The movie finds its bearings as soon as Miguel is stripped of his: He’s flown to spring training in Phoenix and then to Single-A ball in the Quad Cities, though not before meeting a host of previously unknown relatives, who are eager to regale him with stories of their shared youth. (“You were, like, 8 and terrified of goats.”) He also gets advice from an actual uncle: “Life gives you plenty of opportunities.
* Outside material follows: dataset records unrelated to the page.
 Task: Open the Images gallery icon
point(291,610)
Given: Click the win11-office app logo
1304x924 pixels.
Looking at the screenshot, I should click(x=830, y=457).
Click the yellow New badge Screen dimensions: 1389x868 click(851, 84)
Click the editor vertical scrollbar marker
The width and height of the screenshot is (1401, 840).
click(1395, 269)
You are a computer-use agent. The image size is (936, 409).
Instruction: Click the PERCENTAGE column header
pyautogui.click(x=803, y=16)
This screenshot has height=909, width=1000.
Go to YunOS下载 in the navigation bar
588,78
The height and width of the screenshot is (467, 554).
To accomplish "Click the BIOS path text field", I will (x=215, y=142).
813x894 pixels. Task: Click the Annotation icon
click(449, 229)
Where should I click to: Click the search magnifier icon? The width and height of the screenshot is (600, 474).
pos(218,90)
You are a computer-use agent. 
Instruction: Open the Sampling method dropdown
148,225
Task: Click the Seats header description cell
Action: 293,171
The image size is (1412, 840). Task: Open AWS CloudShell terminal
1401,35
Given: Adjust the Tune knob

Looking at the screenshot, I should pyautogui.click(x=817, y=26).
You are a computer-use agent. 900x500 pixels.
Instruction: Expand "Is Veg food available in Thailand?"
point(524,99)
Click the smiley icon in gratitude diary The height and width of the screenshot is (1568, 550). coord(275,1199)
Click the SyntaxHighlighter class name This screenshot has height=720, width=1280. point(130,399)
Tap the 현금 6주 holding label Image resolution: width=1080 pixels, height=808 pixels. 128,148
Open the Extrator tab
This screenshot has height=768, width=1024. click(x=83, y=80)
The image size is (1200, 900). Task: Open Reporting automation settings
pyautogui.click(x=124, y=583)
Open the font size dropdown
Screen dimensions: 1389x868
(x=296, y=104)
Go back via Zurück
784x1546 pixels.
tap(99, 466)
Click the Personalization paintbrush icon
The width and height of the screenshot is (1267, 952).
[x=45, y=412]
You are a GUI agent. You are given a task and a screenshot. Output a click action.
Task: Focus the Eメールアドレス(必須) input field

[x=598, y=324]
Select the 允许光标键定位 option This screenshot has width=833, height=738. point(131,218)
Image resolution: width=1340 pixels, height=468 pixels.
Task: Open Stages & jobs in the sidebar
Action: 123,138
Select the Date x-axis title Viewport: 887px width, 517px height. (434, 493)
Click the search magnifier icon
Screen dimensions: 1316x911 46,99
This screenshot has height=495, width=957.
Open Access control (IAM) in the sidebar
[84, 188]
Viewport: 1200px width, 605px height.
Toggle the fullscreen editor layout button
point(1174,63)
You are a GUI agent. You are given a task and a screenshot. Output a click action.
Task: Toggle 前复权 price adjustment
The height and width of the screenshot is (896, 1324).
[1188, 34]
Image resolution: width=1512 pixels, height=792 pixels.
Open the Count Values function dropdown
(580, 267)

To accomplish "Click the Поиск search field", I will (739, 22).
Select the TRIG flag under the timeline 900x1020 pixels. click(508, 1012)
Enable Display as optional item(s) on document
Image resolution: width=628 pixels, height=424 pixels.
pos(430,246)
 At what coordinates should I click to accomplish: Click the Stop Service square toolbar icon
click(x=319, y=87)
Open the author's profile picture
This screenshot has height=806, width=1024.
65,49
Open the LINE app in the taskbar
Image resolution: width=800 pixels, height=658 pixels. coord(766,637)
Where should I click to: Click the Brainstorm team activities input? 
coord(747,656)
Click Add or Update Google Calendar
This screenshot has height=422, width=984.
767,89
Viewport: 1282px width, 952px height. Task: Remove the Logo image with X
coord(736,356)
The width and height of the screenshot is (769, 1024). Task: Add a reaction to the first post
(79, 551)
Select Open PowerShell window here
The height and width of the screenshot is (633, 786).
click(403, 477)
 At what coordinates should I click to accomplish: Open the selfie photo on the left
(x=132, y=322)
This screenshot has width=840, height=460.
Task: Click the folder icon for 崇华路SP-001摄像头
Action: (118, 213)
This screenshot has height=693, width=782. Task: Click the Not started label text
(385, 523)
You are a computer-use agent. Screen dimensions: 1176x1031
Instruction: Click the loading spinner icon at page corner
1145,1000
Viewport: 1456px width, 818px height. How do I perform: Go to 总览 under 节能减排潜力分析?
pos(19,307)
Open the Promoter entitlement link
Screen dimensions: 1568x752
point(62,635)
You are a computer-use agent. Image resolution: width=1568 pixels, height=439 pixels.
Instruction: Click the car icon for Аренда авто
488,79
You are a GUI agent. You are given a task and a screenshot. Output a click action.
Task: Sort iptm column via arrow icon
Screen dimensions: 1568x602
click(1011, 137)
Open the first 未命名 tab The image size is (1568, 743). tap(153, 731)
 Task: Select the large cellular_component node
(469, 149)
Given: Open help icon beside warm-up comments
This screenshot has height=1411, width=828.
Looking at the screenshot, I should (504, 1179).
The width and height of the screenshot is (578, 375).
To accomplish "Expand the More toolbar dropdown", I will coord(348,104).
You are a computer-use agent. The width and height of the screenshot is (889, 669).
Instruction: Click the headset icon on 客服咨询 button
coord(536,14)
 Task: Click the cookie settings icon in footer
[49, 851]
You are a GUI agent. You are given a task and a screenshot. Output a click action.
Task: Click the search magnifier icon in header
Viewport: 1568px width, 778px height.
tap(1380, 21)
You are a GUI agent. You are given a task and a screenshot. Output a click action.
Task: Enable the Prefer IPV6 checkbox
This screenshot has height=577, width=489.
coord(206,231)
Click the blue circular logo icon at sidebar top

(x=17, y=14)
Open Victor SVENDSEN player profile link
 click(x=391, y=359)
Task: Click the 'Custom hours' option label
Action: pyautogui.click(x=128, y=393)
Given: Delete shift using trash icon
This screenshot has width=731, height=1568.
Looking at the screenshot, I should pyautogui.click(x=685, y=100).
Baseball gives you just one.” The horizons of that chance seem limitless, though, and Sugar easily captures the exhilarating freshness of discovering you can actually justify the expectations of the people back home. As Miguel, the newly discovered Algenis Perez Soto is a marvel—winsomely shy, secretly a little too pleased with his gifts, and bewildered by a language barrier that keeps him ordering French toast at every meal in his alien surroundings.

That exotic place is Iowa, where Miguel is welcomed by a clan of Presbyterians who house minor leaguers every season and are very hospitable, though they really could have learned a little Spanish by now. Sugar, too, is generous: Boden and Fleck see America through the eyes of a newcomer without reducing it to a heartless monolith (as is the trend in immigration films like Maria Full of Grace). Which makes it all the more poignant when the movie shifts away from its inspirational track. Miguel’s potential is tapped, he makes his decisive plays, and the movie quietly examines an unmistakable truth: Baseball seems clean because it discards so many people, and life is dear simply because it keeps going on, messily. Yankee Stadium is seen in Sugar via only a tantalizing glimpse, and the movie travels on to a small park named for Roberto Clemente, where real ballplayers recite the teams they nearly starred for. It is a field of dreams deferred.


SEE IT: Sugar is rated R. It opens Friday at Fox Tower.